Crop Insurance Creates "Destructive Incentives" for Farmers: NRDC Study Confirms Fundamental Reform is Needed

A report released today (Aug. 27) by the Natural Resources Defense Council supplies the latest evidence that the federal crop insurance program desperately needs fundamental reform.

NRDC analyzed one piece of the insurance puzzle – how policy premiums are set – and concludes that federal crop insurance:

  • “encourages risky production methods and will become increasingly expensive to administer unless changes are made.”
  • “is creating destructive incentives for farmers…”
  • “has created brittle farming operations that lack resilience and a spiral of ever-increasing taxpayer-subsidized indemnities.”

The author’s analysis echoes the findings of a host of broader assessments of the crop insurance program. Iowa State University Professor Bruce Babcock, for example, found in a series of analyses commissioned by Environmental Working Group that the crop insurance program generates large windfall profits for insurance companies and potentially makes big payments to farmers who suffer only paper losses; costs taxpayers a dollar for each dollar of benefit it delivers to farmers; and allows growers to make more money from insurance payouts than they would from a healthy harvest.

Critiques of the crop insurance program by Professor Babcock, NRDC and others all point to one fundamental problem – taxpayers are picking up far too much of the risk and farmers and insurance companies too little. As a result, farmers are encouraged to plow up fragile land and use risky practices. Moreover, insurance companies have no incentive or ability to reward growers who farm more sustainably.

EWG’s studies have repeatedly documented the consequences of the “brittle farming operations” cited in the NRDC report, which are promoted by over-subsidized crop insurance and result in plowing up millions of acres of fragile land along with severe erosion and polluted runoff from poorly protected crop fields.

EWG has long argued that Congress could and should take two immediate steps to reform the crop insurance program:

  1. Immediately reattach conservation compliance provisions to crop insurance premium subsidies – a quid pro quo that requires farmers to protect fragile land in return for accepting generous subsidies; and
  2. Begin a process of cutting back crop insurance premium subsidies.

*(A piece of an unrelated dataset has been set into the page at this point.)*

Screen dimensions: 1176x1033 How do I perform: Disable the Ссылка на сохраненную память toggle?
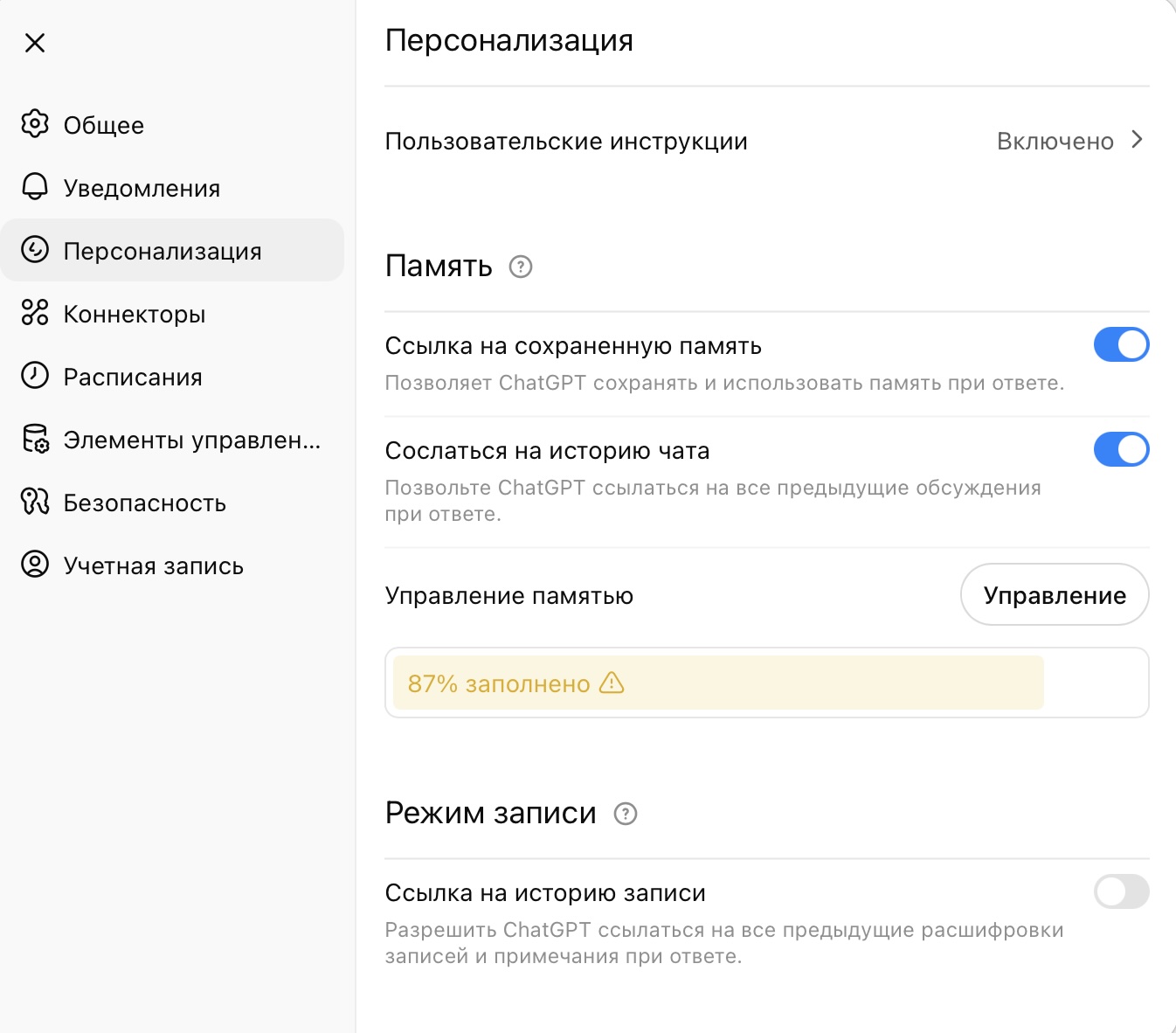tap(1121, 344)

History shows that conservation compliance works and is supported by a majority of farmers. Asking farmers to take basic steps to protect fragile cropland and wetlands will help ensure that conservation-minded growers don’t end up paying higher premiums because of risky behavior by their neighbors.

Cutting back inflated premium subsidies will save taxpayers billions and encourage producers to take important steps – including conservation measures – that reduce the risk of crop losses and simultaneously improve the environment.

Common-sense reform of the federal crop insurance program would create a highly effective and fiscally responsible safety net for farmers and end the destructive incentives that NRDC so accurately portrays in its new report.